* **MATERIAL FOR THIS EXERCISE**
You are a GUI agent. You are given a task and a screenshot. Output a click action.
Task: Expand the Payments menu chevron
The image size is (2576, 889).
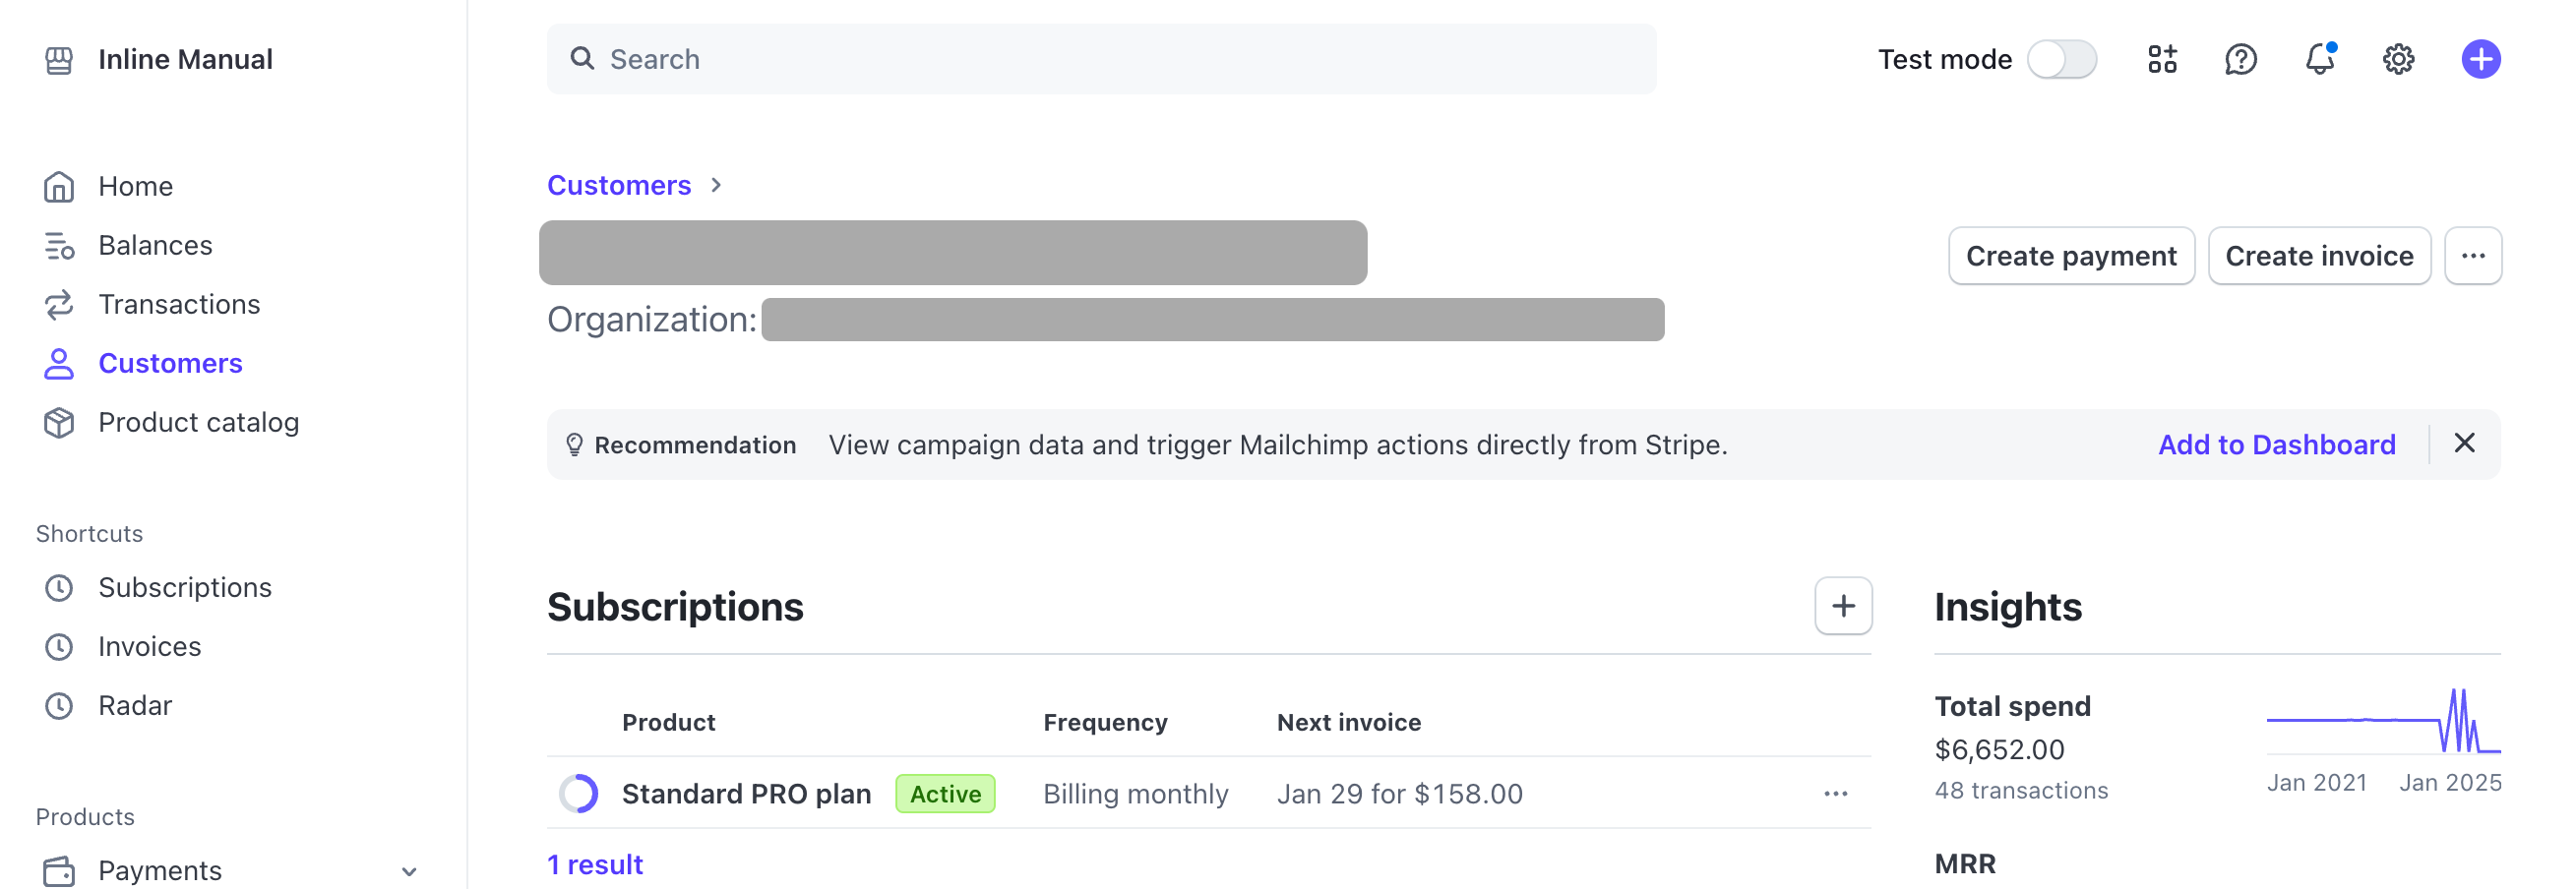pyautogui.click(x=409, y=871)
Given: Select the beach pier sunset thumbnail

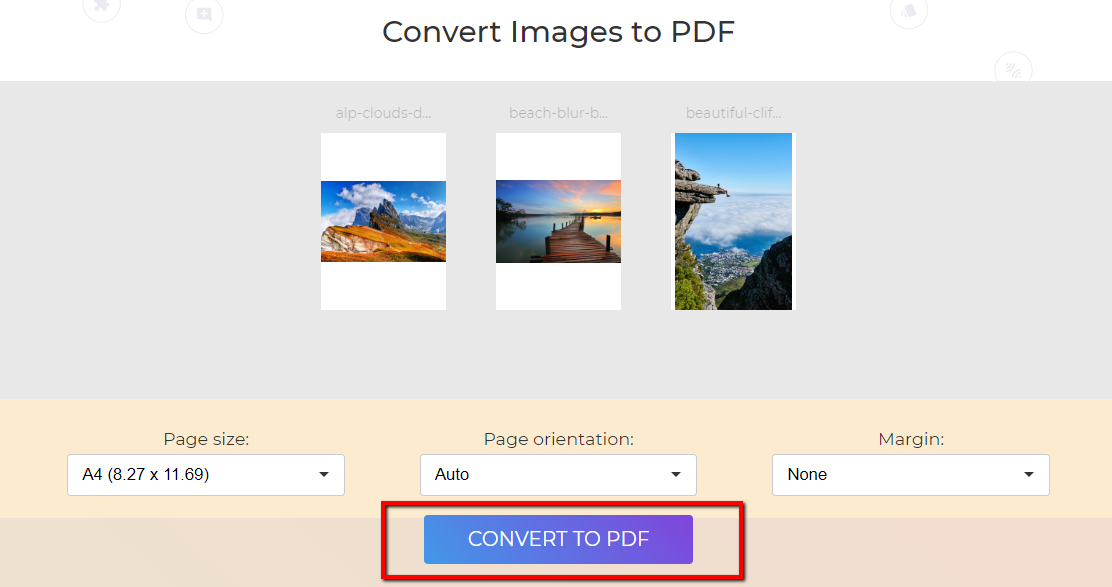Looking at the screenshot, I should (558, 221).
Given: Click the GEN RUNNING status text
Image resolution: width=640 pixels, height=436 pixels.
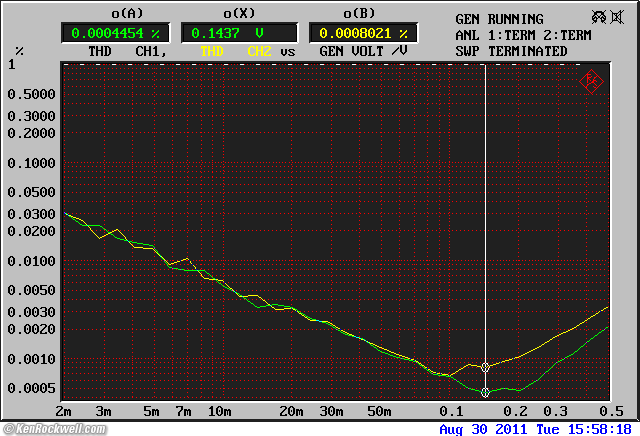Looking at the screenshot, I should pos(499,19).
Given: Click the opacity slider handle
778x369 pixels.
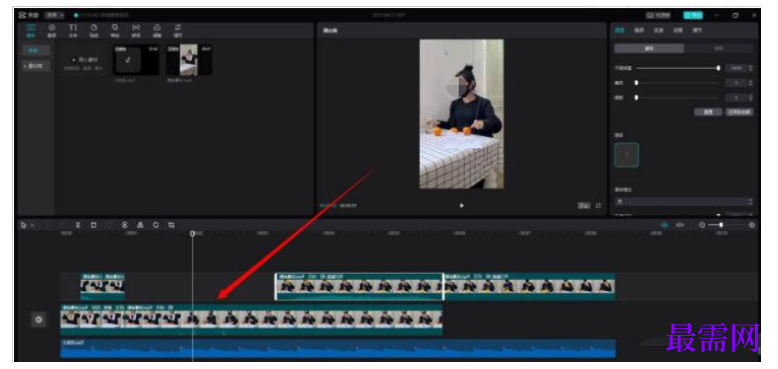Looking at the screenshot, I should click(718, 68).
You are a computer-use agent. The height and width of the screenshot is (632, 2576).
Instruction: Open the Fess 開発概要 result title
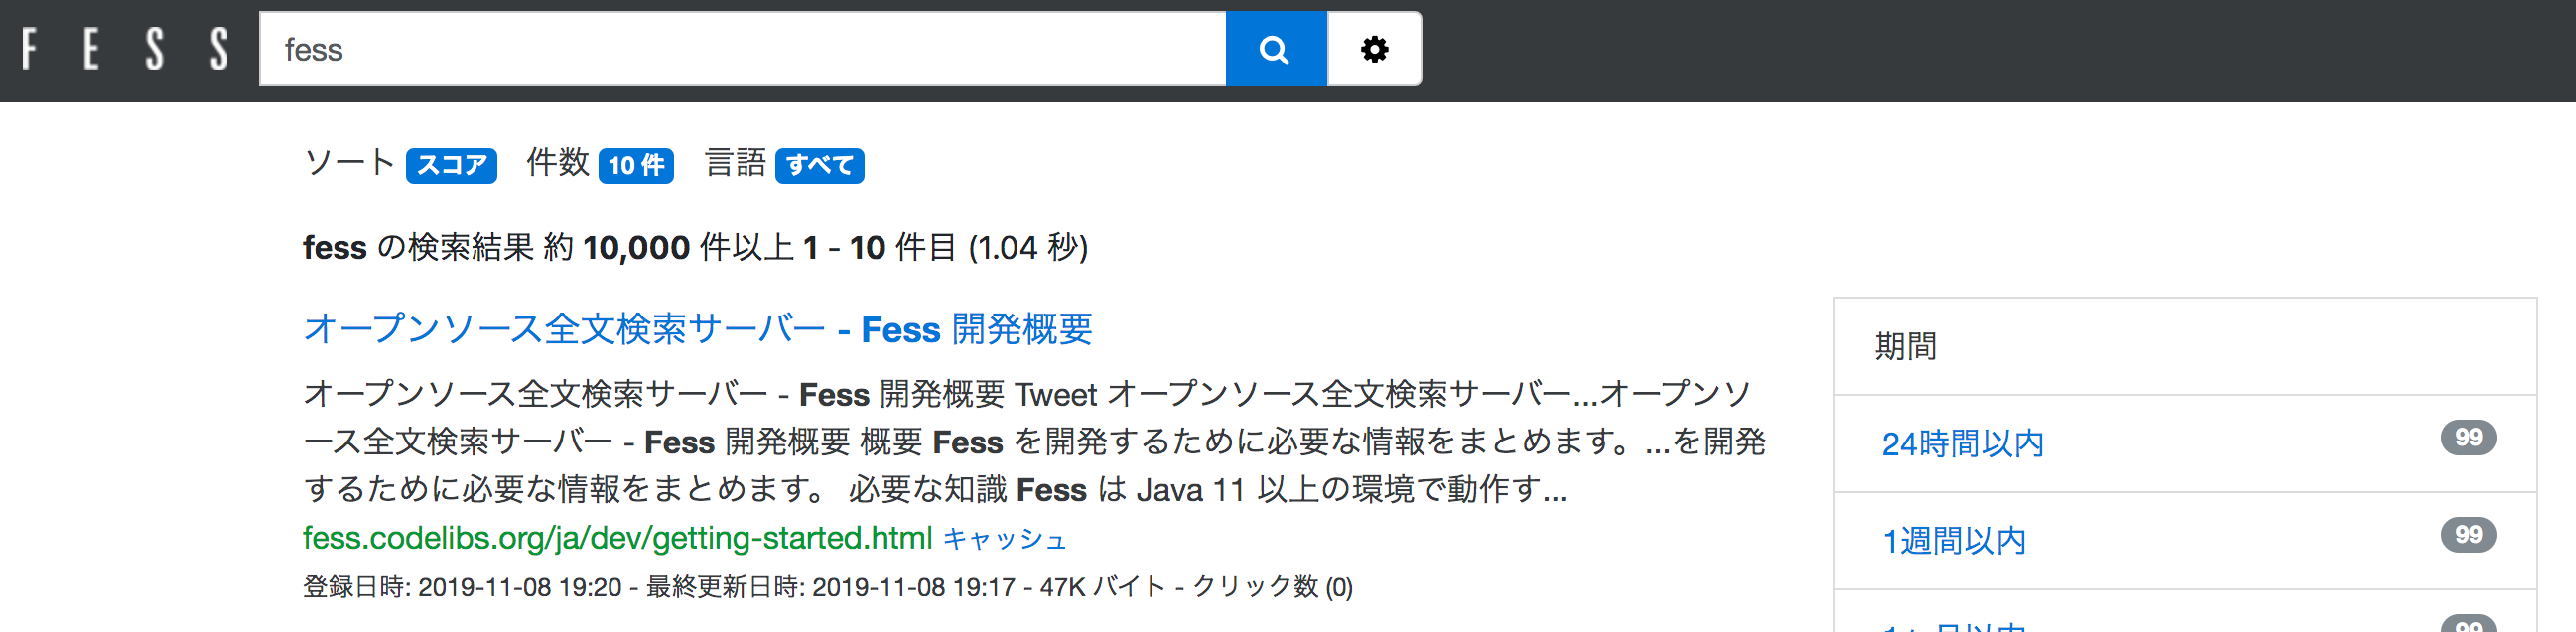[x=697, y=329]
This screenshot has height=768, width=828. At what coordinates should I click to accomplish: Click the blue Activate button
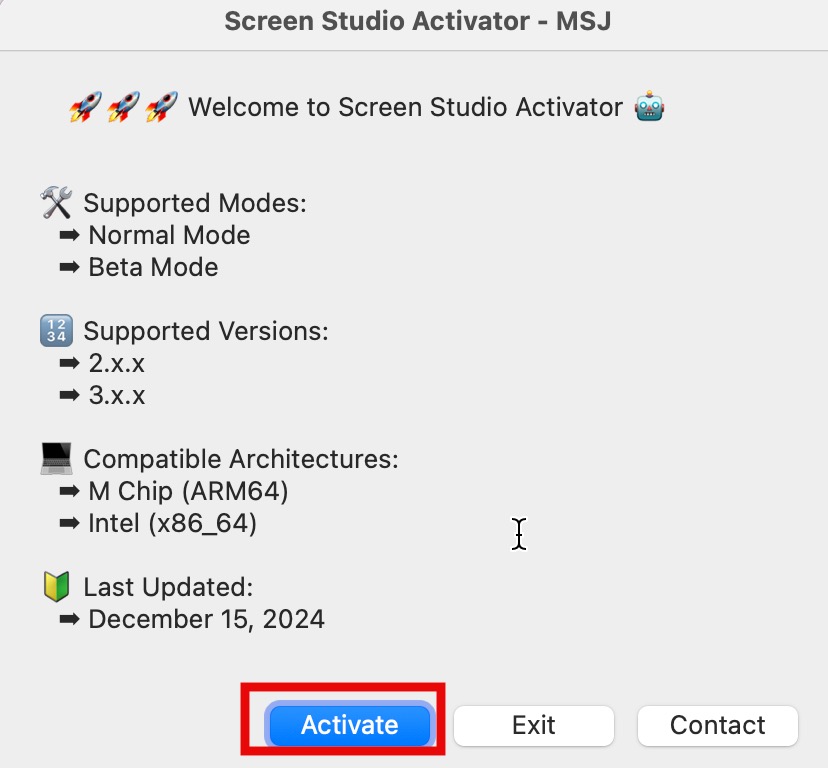coord(349,725)
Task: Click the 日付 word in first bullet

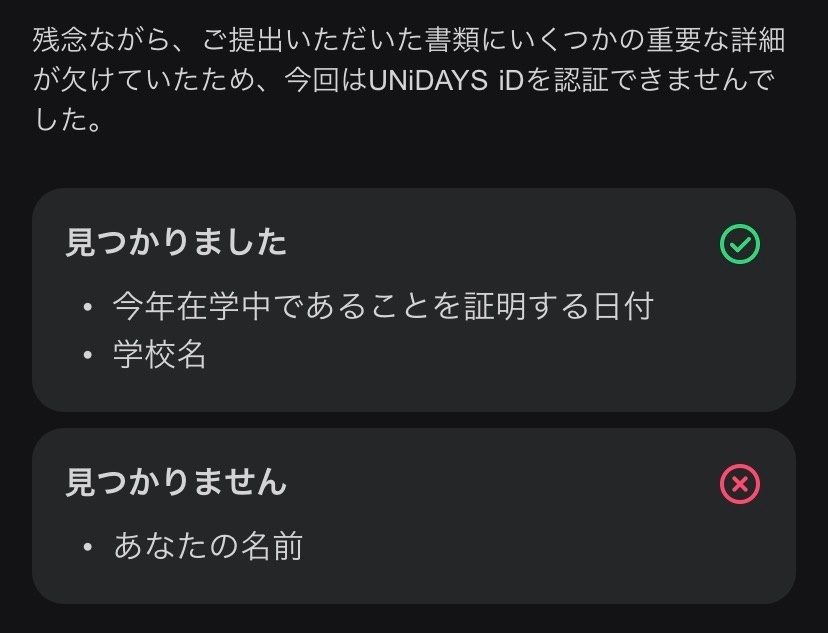Action: coord(624,306)
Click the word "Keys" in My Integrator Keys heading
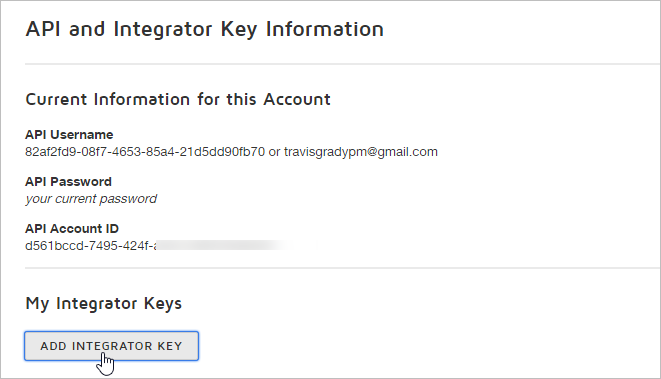Screen dimensions: 661x379 coord(163,304)
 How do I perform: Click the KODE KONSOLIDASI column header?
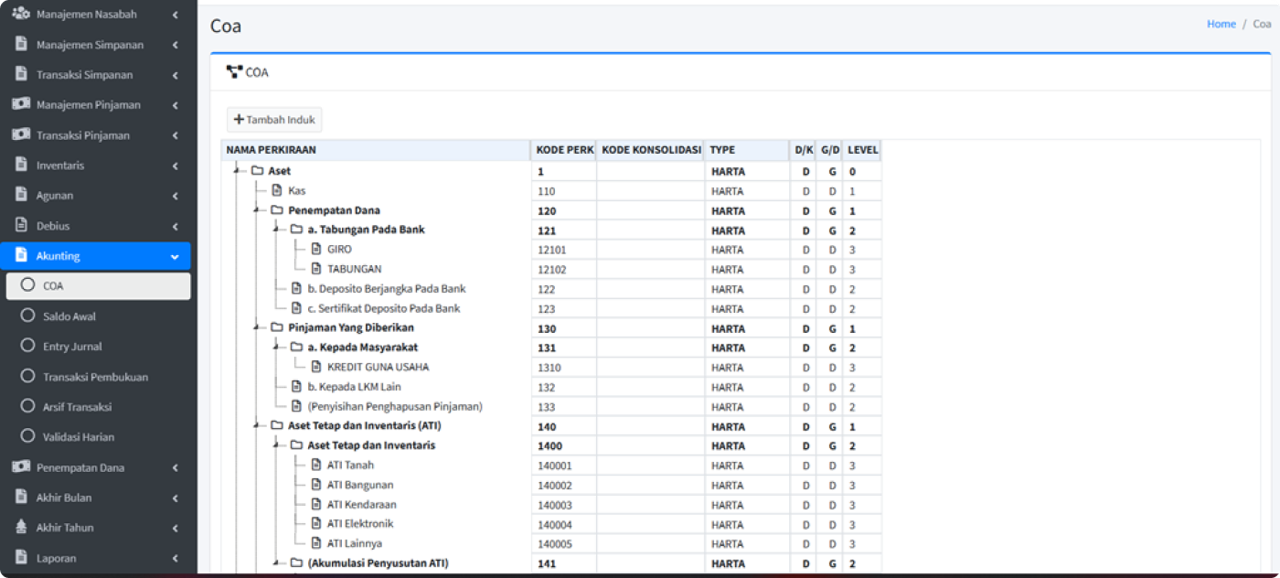coord(650,150)
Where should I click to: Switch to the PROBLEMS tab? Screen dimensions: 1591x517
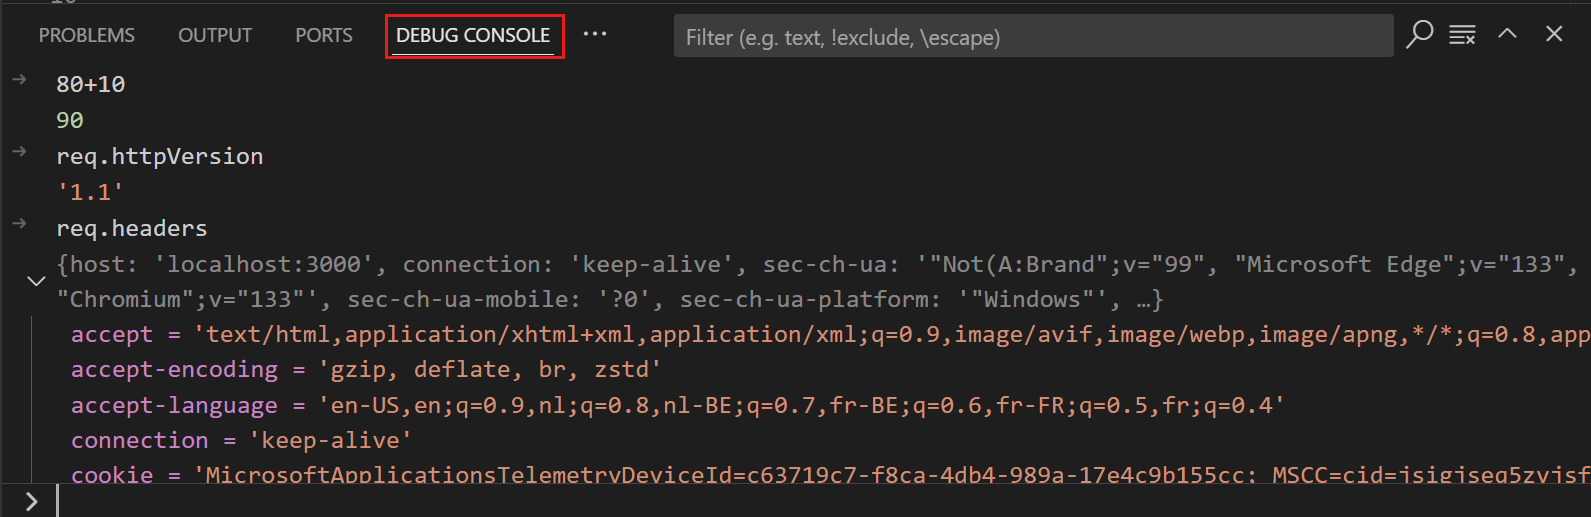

* **WHAT TO DO**
Omit the pictures, and please restate word for word the lines running from the line with "How do I perform: Click" to the end of the entries.

* **RESULT**
 How do I perform: Click the KODE KONSOLIDASI column header?
coord(650,150)
Where should I click to: Switch to the PROBLEMS tab? Screen dimensions: 1591x517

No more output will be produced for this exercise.